In a more general sense I paint my nails every week, takes half hour and means they always look good. With clothes I either run a capsule wardrobe so everything looks good with everything else or I organise a few entire outfits in advance. Either way, getting dressed in the morning requires almost no thought. These things help with the overall put togetherness vibe.

Packed lunches are easy. Sandwich, fruit, cereal bar, drinks carton. Every day. Makings are always in the fridge for this.

Legomania · 30/06/2021 20:22

Our school does a weekly newsletter, emails, texts and updates its website very promptly. All the info is there. Yet the same few people on the parents' facebook page seem incapable of taking any of it in.
How do I remember stuff?
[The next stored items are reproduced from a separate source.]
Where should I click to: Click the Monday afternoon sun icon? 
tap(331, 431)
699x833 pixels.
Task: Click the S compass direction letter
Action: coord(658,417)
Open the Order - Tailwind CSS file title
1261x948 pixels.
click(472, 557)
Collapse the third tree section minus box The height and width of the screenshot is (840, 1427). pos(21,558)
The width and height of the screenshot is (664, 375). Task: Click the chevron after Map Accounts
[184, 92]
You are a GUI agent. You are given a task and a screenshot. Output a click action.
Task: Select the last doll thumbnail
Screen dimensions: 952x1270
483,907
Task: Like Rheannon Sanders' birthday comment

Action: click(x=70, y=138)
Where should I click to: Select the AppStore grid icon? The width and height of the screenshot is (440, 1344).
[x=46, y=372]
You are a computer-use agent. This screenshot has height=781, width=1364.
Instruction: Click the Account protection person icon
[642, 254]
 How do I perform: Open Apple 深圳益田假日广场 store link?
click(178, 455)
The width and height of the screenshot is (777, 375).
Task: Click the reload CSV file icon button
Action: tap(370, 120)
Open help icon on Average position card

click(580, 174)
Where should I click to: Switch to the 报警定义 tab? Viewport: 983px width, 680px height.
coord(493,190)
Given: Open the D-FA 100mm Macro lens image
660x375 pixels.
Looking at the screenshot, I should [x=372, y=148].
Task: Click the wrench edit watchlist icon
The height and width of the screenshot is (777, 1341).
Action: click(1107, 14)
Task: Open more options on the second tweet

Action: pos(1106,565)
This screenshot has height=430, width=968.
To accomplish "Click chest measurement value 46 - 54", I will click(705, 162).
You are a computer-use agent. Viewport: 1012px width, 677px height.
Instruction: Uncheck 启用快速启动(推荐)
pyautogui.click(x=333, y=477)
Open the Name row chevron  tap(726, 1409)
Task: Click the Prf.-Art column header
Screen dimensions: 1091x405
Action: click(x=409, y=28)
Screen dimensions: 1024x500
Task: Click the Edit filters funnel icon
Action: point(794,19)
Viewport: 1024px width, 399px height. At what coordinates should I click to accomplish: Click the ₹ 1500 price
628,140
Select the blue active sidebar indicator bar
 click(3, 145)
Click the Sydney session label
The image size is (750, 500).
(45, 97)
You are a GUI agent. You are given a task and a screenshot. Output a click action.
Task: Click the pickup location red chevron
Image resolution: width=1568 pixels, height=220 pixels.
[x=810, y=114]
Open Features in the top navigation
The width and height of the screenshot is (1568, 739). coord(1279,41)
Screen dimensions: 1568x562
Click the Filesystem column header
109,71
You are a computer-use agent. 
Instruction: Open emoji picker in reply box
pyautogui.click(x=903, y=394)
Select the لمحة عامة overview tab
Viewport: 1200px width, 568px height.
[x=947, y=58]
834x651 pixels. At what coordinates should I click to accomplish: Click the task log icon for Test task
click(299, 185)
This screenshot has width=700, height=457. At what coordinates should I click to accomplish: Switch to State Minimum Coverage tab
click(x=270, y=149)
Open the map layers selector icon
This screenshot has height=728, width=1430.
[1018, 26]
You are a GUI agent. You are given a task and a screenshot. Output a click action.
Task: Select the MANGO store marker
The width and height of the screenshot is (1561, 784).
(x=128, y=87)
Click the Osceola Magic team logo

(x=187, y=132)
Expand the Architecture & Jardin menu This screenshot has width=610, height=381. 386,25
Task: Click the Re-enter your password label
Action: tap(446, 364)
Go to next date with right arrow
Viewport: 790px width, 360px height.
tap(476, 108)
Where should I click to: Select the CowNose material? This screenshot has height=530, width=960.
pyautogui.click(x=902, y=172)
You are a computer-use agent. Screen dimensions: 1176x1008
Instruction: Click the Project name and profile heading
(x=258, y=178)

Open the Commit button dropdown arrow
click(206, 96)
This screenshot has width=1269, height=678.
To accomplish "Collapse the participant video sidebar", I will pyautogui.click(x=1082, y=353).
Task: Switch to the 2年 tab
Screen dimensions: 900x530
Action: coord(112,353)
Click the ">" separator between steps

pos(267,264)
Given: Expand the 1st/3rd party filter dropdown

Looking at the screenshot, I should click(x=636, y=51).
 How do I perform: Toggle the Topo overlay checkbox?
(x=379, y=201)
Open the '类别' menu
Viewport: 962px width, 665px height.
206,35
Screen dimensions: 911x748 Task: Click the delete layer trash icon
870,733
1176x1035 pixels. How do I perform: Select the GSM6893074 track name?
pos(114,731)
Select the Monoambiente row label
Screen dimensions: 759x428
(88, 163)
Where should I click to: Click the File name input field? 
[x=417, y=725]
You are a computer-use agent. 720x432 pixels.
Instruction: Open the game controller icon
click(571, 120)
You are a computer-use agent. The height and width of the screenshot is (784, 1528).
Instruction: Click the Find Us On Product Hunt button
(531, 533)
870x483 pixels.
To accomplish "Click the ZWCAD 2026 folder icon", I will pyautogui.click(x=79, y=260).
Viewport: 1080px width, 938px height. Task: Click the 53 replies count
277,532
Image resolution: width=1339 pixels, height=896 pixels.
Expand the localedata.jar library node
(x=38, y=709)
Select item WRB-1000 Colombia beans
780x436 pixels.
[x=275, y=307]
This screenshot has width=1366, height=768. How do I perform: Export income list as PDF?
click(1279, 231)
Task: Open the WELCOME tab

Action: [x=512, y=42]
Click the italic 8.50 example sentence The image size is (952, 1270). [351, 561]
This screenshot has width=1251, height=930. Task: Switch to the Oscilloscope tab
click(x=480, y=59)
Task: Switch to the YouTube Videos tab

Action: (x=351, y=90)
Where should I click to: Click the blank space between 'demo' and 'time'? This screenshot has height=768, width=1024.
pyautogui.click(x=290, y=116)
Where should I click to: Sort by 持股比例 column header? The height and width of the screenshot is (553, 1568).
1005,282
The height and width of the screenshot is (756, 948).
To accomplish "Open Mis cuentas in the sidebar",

The same way I remember stuff in my job, by writing it down!

Bananasinpyjamas21 · 30/06/2021 20:22

But now I think about it…

I was on a whatsapp for other parents of special needs. And one woman was forever leaving on all of us. She would say how terrible it was, please I’m desperate, advice now, what do I do… I need this… this is all terrible.

So I left. Got enough of my own shit thanks!

TeachesOfPeaches · 30/06/2021 20:23

I've been a single working parent since my son was a baby and I used a childminder, luckily she didn't penalise when I was late because all of the trains were cancelled at Cannon Street.

My son is at school now so use after school club until 6pm and luckily my job has been able to move to mostly WFH.

Not sure what I would do if I couldn't get to the school at 6pm.

Rhiannon13 · 30/06/2021 20:24

One mum is doing a language course and physically can't get to school in time as it's two buses away so I pick up her kid. The dad is working. What's the alternative, she quits learning English, can't find a job and is trapped in poverty. The other two are single mums, one is leaning to drive so I have her kid whilst she learns.

But pick up time is pick up time. Can't courses and lessons be arranged for times between the start and end of school? Or in the evenings? It never would have occurred to me to do this when my DC were small.

user1470132907 · 30/06/2021 20:26

They may mess up as often as anyone but don’t feel comfortable asking other parents for favours (feel they don’t know them enough or just used to being let down generally) so just don’t ask.